“Dormir sobre o assunto”. Afinal, a expressão faz sentido (e foi cientificamente provada)

Chill Mimi / Flickr

A expressão “dormir sobre o assunto” provou ser um conselho válido e cientificamente sólido, segundo um estudo recente que mediu as mudanças na atividade cerebral das pessoas e as respostas antes e depois de uma sesta.

Segundo um estudo recente, cujos resultados foram publicados no Journal of Sleep Research, podemos confiar plenamente na expressão “dormir sobre o assunto”. Afinal, o um período de sono pode mesmo ajudar-nos a pesar os prós e os contras e até a obter uma visão ponderada antes de tomarmos uma decisão.

A investigação, liderada por cientistas da Universidade de Bristol, centrou-se em compreender de que forma um curto período de sono nos pode auxiliar a processar informações inconscientes e de que modo isso afeta o nosso comportamento e tempo de reação.

As descobertas apontam ainda para os benefícios da tão aclamada sesta no que diz respeito à função cognitiva do cérebro. Mesmo durante breves episódios de sono, o nosso cérebro não pára: processamos informações de que não temos consciência até mesmo a dormir.

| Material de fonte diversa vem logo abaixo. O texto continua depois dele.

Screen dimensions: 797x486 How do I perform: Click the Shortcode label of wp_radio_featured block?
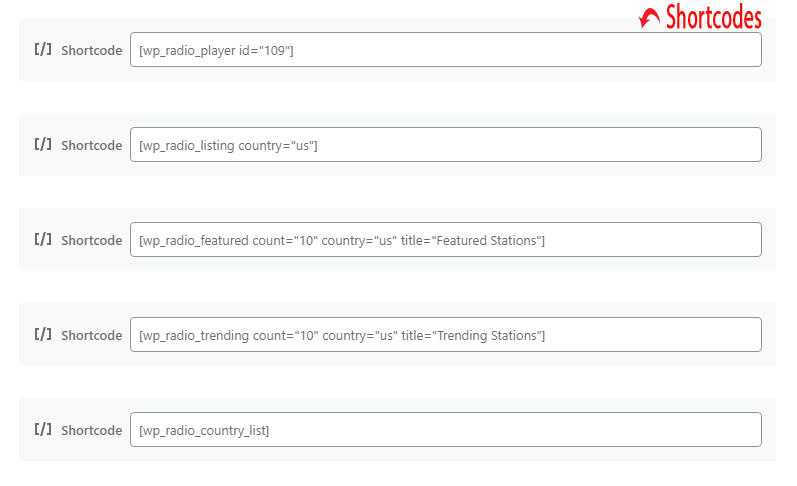pyautogui.click(x=91, y=240)
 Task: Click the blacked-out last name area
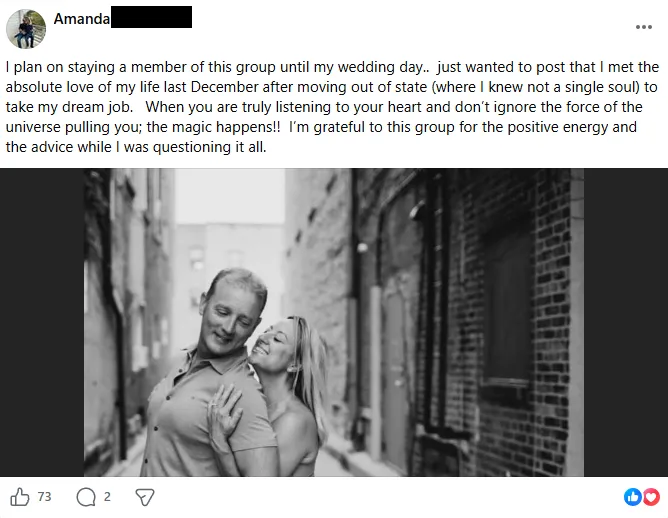point(151,17)
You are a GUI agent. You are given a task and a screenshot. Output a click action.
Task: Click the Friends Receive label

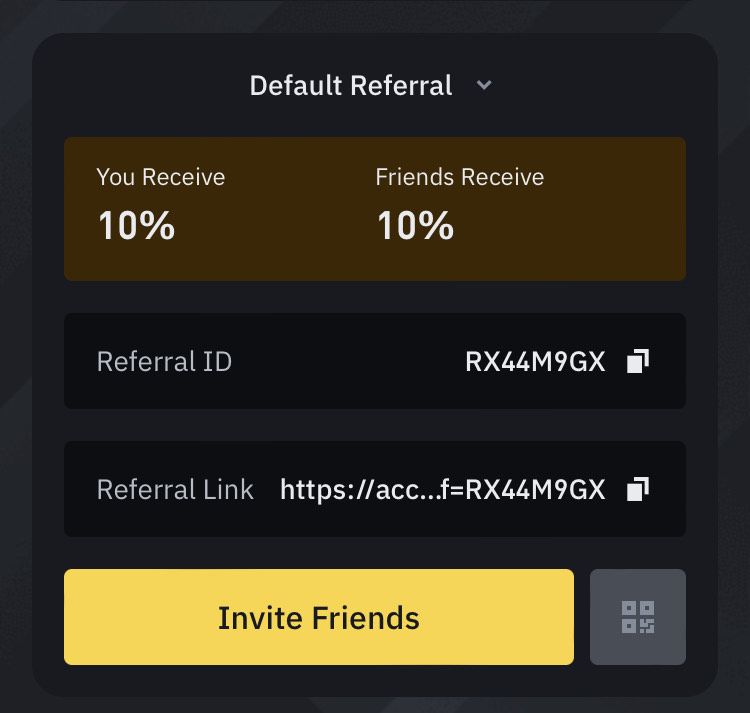(459, 177)
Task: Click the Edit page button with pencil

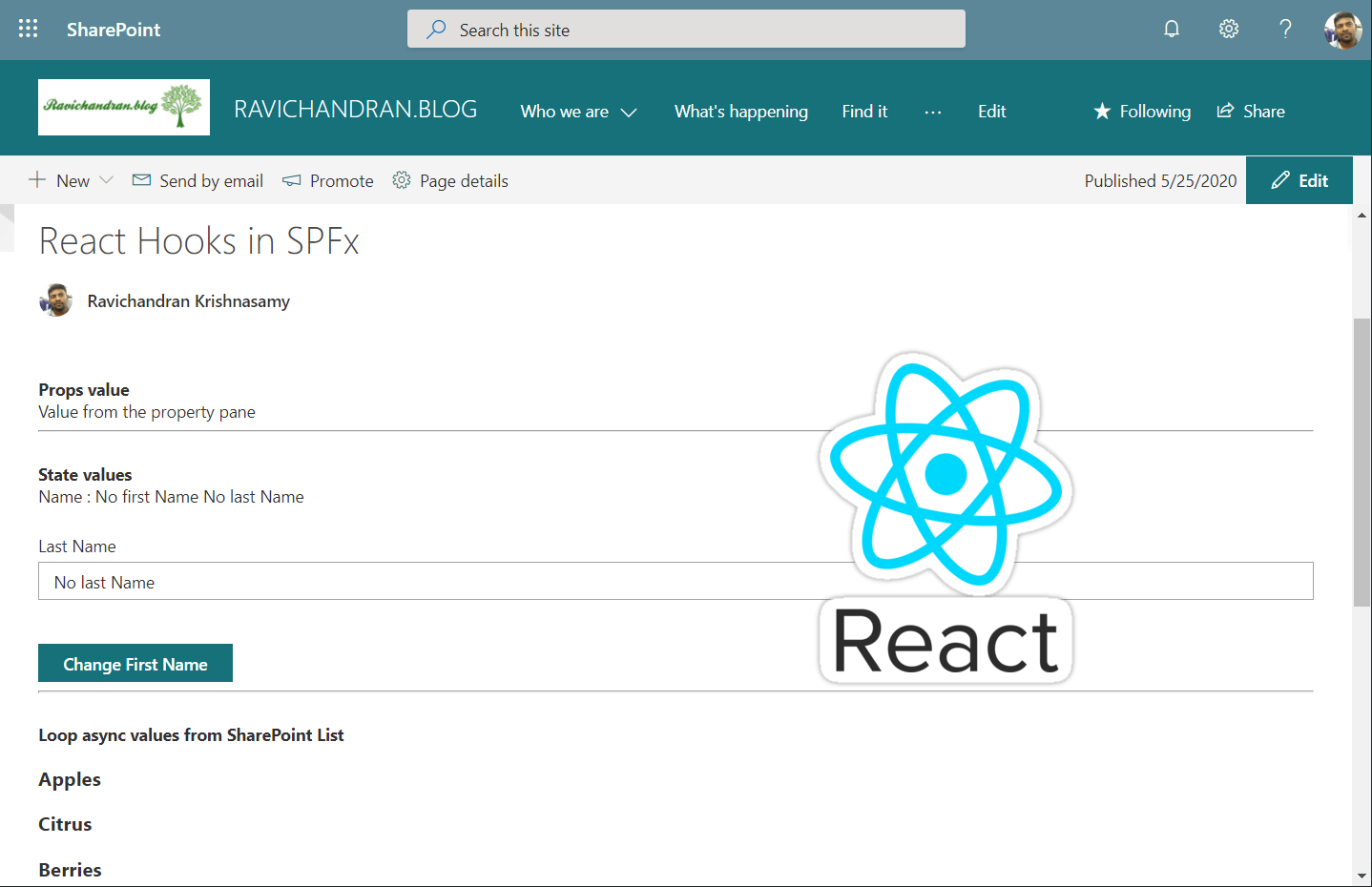Action: pyautogui.click(x=1299, y=180)
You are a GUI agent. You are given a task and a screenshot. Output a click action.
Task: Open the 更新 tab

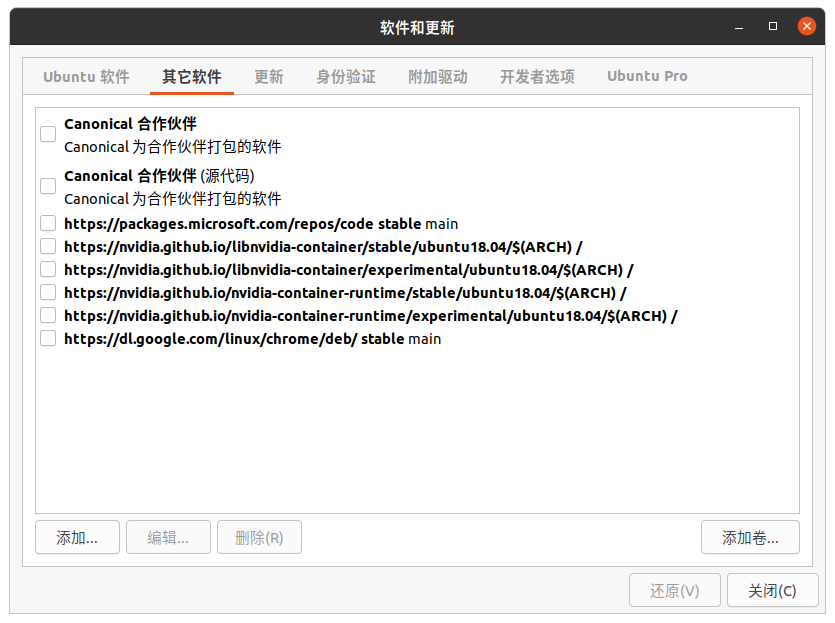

Dezasseis participantes de várias idades participaram na experiência, através da realização de duas tarefas – a tarefa principal “mascarada” e uma tarefa de controlo em que os participantes tinham de responder cada vez que viam um quadrado vermelho ou azul numa tela. Os participantes executavam as tarefas e, depois disso, ou ficavam acordados ou dormiam uma sesta de 90 minutos antes de executar as tarefas novamente.

No fundo, os cientistas esconderam as informações, apresentando-as muito brevemente (nunca sendo conscientemente percebidas) e mascarando a tarefa principal. No entanto, a informação oculta foi processada num nível subliminar dentro do cérebro.

Através de um exame EEG, que mede a atividade elétrica produzida naturalmente no cérebro, os investigadores mediram a mudança na atividade cerebral e a consequente resposta antes e depois da sesta.

O sono (mas não o despertar) melhorou a velocidade de processamento na tarefa principal mascarada – mas não na tarefa de controlo – sugerindo assim melhorias específicas do sono no processamento subconsciente.

Segundo o EurekAlert, as descobertas sugerem um potencial aprimoramento do processamento cerebral dependente da tarefa, potencialmente dependente do sono, que poderia otimizar o comportamento humano direcionado por objetivos.

É importante ressalvar que a memória é fortalecida durante o sono. Assim, estes resultados sugerem que as informações adquiridas durante a vigília podem potencialmente ser processadas de forma mais profunda e qualitativa durante o sono.

Ainda assim, serão precisos estudos mais aprofundados para investigar os mecanismos neurais adjacentes e comparar se os resultados variam, por exemplo, conforme a idade dos participantes.